◆ DOCUMENT EXTRACT
•••
Three new podcast episodes, starting with most recent:

  1. 2002 Nobel Laureate Vernon Smith talks about his work in experimental economics and how Adam Smith’s Theory of Moral Sentiments influenced his work.
  2. Dan Hirschman of Brown University discusses “stylized facts” and their role in the process that takes ideas from academia to public policy, specifically inequality.
  3. Nell Compernolle of the University of Michigan tells the migration story of Nepalese men and its impact on marital attitudes.

Lots more episodes coming soon, hopefully. If you know anyone that would be interested in being interviewed, let me know!


New podcast episode finally out. I interviewed Carson about The Ethics of Locavorism. Essentially, the question is: if we want to be ethical consumers, should locavorism be a priority in our consumption habits? I won’t spoil the answer, but we examine the case for locavorism through the environmental lens, economic lens, and trying to foster communities. Find the RSS feed here, iTunes here.

I’m currently reading Bourgeois Equality, Deirde McCloskey’s final installment in a trilogy. I have a lot of thoughts that will be for another day, but for now a quick observation…

Among the many ideas and arguments brought up in the trilogy, McCloskey criticizes modern-day economic thought as relying only on one of the seven principal virtues: prudence. Ethical philosophers and psychologists throughout time have recognized that human behavior is (and should be) guided not just by prudence (“rational self-interest”) but also by temperance, justice, courage, love, faith, and hope. Adam Smith, in Theory of Moral Sentiments, argued wonderfully about how human behavior guided only by any one of the four cardinal virtues (the first three plus prudence) was unreasonable and unethical. More to the point, mainstream economic analysis today is both incomplete and unreasonable to reduce all human behavior down to a rational utility maximization.
•••
◆ MATERIAL SUPPLIED
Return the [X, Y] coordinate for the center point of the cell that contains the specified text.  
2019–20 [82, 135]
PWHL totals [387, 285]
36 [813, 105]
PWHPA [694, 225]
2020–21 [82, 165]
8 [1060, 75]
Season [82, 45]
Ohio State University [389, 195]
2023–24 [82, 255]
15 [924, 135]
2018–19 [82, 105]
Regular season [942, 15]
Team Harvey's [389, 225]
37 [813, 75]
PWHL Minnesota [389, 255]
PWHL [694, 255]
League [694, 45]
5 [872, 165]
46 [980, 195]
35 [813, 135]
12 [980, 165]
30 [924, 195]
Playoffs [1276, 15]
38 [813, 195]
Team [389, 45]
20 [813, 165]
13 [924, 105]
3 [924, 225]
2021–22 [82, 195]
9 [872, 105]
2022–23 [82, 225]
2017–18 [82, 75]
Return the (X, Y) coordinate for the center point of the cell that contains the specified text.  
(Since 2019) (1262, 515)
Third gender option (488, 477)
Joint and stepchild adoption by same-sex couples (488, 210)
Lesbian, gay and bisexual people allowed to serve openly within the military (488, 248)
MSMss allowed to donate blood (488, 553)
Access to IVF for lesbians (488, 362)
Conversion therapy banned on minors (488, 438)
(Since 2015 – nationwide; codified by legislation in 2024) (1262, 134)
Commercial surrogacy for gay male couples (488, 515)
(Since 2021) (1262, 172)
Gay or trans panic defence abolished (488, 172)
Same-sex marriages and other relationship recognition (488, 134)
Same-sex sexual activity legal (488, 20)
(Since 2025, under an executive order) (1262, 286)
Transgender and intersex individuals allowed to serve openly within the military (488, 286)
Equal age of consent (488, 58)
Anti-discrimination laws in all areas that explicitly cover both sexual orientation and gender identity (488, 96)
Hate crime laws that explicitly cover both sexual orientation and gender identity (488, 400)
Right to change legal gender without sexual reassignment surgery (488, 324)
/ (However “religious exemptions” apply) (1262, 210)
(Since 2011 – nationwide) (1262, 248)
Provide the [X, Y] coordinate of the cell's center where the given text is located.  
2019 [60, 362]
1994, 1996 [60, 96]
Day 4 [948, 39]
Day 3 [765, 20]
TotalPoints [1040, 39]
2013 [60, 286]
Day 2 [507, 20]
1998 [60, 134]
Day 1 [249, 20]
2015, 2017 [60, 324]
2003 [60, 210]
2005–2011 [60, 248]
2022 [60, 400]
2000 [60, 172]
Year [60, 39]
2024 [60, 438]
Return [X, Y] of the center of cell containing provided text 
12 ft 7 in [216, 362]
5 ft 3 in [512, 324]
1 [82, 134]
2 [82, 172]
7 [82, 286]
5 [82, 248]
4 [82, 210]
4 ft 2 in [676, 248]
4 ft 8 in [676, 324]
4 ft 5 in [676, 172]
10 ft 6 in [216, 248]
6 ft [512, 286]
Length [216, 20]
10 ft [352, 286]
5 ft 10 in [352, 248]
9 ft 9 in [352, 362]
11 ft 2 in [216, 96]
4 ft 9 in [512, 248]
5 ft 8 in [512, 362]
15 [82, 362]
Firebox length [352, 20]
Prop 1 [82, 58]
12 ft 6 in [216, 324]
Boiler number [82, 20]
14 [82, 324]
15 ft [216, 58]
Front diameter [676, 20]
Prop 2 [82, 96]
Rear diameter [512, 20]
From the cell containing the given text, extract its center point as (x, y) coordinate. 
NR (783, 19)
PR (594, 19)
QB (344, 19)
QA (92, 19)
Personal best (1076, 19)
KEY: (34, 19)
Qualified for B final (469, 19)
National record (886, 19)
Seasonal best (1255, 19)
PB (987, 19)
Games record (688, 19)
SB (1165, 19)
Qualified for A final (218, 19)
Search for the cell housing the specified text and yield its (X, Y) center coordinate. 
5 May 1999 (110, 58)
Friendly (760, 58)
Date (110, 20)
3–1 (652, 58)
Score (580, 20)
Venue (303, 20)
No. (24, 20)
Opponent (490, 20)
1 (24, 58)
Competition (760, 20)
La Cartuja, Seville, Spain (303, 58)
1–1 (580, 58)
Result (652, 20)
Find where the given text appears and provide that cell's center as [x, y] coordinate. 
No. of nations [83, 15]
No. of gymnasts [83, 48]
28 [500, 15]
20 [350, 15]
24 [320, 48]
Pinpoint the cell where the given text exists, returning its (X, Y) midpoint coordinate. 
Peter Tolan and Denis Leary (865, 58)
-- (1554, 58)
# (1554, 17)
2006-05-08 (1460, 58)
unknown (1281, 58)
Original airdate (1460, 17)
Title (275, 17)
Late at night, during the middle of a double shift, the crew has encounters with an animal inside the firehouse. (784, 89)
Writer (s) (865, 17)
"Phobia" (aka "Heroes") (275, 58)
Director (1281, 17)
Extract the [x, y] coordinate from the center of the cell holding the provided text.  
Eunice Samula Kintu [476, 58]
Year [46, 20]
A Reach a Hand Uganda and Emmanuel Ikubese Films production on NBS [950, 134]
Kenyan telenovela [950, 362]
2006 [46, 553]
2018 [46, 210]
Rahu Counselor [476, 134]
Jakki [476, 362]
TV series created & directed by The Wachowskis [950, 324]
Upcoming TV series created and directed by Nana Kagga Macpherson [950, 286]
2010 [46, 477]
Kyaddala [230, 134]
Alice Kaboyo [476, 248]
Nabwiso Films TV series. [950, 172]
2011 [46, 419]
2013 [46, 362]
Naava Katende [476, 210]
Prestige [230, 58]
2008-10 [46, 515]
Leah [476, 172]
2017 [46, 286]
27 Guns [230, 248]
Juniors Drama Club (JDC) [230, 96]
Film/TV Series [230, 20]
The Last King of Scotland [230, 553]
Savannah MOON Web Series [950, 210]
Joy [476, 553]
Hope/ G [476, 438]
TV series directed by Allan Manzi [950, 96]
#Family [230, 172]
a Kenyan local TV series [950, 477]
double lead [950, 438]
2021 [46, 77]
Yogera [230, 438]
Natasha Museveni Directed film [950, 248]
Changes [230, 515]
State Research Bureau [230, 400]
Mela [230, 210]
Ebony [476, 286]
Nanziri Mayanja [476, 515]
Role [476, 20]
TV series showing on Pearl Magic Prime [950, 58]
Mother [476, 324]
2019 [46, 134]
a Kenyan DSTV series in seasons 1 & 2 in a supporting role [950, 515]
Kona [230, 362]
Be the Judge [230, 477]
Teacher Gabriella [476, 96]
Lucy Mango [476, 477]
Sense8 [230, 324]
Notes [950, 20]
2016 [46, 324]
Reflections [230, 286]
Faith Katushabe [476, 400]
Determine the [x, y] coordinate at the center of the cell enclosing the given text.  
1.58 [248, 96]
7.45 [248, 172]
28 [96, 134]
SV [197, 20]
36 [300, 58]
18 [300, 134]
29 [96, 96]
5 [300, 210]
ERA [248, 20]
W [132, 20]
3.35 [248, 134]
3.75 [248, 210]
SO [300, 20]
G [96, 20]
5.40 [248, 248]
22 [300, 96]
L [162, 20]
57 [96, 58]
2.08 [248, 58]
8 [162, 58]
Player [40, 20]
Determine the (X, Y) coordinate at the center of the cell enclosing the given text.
•••
◆ WHAT TO WORK ON
A: In the podcast post, translate this sentence into Spanish: "Essentially, the question is: if we want to be ethical consumers, should locavorism be a priority in our consumption habits?"
B: Give the part of the entries that opens with their first line and closes with the line containing "PWHL [694, 255]" as a numbered list, with both ends included and blank lines left out.

◆ ANSWERS FOR THE TASKS
A: En esencia, la pregunta es: si queremos ser consumidores éticos, ¿debería el locavorismo ser una prioridad en nuestros hábitos de consumo?

B:
1. Return the [X, Y] coordinate for the center point of the cell that contains the specified text.  
2. 2019–20 [82, 135]
3. PWHL totals [387, 285]
4. 36 [813, 105]
5. PWHPA [694, 225]
6. 2020–21 [82, 165]
7. 8 [1060, 75]
8. Season [82, 45]
9. Ohio State University [389, 195]
10. 2023–24 [82, 255]
11. 15 [924, 135]
12. 2018–19 [82, 105]
13. Regular season [942, 15]
14. Team Harvey's [389, 225]
15. 37 [813, 75]
16. PWHL Minnesota [389, 255]
17. PWHL [694, 255]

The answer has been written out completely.